Cachexia is a systemic catabolic syndrome with apparent effect on skeletal muscles, tolerance to chemotherapy, early toxicity and quality of life; however, its effect on cardiopulmonary function is not well understood. Preclinical studies demonstrated diaphragmatic muscle wasting(29) and left ventricular wasting and fibrosis associated with mouse cachexia models.(40) Many patients, who experience cancer cachexia, describe a generalized debility and a sense of breathlessness(41) despite adequate oxygenation in the peripheral blood as measured by pulse oximetry. Whether this is related to deconditioning associated with chemotherapy or related to direct effect on cardiac and diaphragmatic muscles remains unknown. In this pilot study, the investigators propose to perform a preliminary evaluation of the cardiopulmonary function in patients with pancreatic cancer, who are likely to develop cachexia, to assess for the feasibility of performing a larger prospective study to understand the impact of cancer cachexia on cardiopulmonary function. This pilot study will provide the foundation to potentially identify cachexia in early stages (pre-cachexia) to develop pharmacological or exercise based interventions to prevent or delay its progression. Based on clinical experience and published literature, it is expected that 60-70% of patients will have >10% weight loss during the course of this disease. More commonly, this is associated with clinical or radiographic disease progression, but certainly it can happen throughout the course of the disease even without disease progression.
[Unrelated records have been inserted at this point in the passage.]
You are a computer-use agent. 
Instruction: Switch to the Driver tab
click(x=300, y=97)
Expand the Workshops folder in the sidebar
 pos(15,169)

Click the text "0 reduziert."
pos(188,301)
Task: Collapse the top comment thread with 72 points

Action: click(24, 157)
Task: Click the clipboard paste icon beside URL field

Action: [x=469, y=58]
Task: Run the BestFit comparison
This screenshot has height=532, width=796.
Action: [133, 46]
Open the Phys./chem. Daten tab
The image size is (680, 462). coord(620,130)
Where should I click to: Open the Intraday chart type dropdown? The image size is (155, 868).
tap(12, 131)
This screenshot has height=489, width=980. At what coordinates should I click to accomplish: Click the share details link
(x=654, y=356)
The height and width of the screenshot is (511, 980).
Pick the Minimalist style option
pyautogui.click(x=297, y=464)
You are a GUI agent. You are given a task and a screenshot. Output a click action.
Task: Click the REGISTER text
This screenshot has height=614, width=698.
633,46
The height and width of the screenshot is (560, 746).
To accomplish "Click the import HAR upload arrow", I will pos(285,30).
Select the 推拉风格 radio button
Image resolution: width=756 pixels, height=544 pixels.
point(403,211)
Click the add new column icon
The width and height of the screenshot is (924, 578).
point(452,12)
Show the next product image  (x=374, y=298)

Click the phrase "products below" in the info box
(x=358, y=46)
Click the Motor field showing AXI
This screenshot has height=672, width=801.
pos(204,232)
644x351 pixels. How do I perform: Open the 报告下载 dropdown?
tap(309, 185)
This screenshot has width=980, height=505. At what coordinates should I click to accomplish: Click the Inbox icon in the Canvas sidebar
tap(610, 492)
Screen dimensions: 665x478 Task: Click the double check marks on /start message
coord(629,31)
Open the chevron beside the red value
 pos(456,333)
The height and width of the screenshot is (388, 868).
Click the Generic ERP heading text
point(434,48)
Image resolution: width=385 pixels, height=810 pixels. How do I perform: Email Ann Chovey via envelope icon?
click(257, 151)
Condition or Disease Intervention/Treatment Phase

    Detailed Description

    Primary Objective:

    To assess the feasibility of performing a prospective cardiopulmonary and physical function assessment in patients with advanced pancreatic ductal adenocarcinoma (PDAC) who are expected to develop cachexia.

    Secondary Objectives:
    1. To measure the changes in maximal expiratory pressure (MEP) and maximal inspiratory pressure (MIP) in patients with progressive PDAC and/or cancer associated cachexia

    2. To measure changes in strain echocardiography in patients with progressive PDAC and/or cancer associated cachexia

    3. To assess functional changes in patients with progressive PDAC and/or cancer associated cachexia

    4. To assess body composition changes associated with cachexia or disease progression

    5. To measure the levels of cytokines from peripheral blood in patients with cachexia

    Procedures:

    All study procedures will be done at two time points (T1=baseline or study entry, T2=at disease progression or development of cachexia). Patients will undergo echocardiography with strain evaluation at Indiana University Health Echocardiography Laboratory and pulmonary function tests as per institutional guidelines at IUH PFT laboratory at University Hospital. Patients will also have 20mL (2 red top tubes) of blood drawn for the studies outlined in Section 7.5. Standard of care labs will be taken from the patient's medical records. Patients also will be evaluated using three standardized functional assessment tools commonly utilized in physical rehabilitation: 1) 5 Times Sit-to-Stand Test; 2) 6 Minute Walk Test; and 3) grip dynamometry. Standard of care CT scan obtained at the time of tumor assessment will enable the investigators to assess body muscle mass as described in Section 7.4. In addition, the investigators will administer three standardized survey tools to assess quality of life and prior level of function: 1) The Short Form 36 (SF-36); 2) Lower Extremity Functional Scale (LEFS); and 3) Scored Patient-Generated Subjective Global Assessment (PG-SGA).

    Sample Size:

    Due to the risk of clinical deterioration or drop out of the study and inability to undergo T2 evaluation, the investigators will plan on enrolling 133% of desired number of subjects, accounting for 33% missing T2 data. This is likely a high number; however, this will enable data collection from 12-15 patients at both time points and all proposed tests.

    Study Design

    Study Type:
    Observational
    Actual Enrollment :
    8 participants
    Observational Model:
    Cohort
    Time Perspective:
    Prospective
    Official Title:
    Pilot Project for Cardiopulmonary and Functional Evaluation in Patients With Pancreatic Cancer Associated Cachexia
    Actual Study Start Date :
    Oct 1, 2015
    Actual Primary Completion Date :
    May 27, 2017
    Actual Study Completion Date :
    Oct 26, 2017

    Outcome Measures

    Primary Outcome Measures

    1. The number of patients who have changes in echocardiography, pulmonary function or one or more part of their functional evaluation tests [Baseline to disease progression or development of cachexia (approximately 6 months)]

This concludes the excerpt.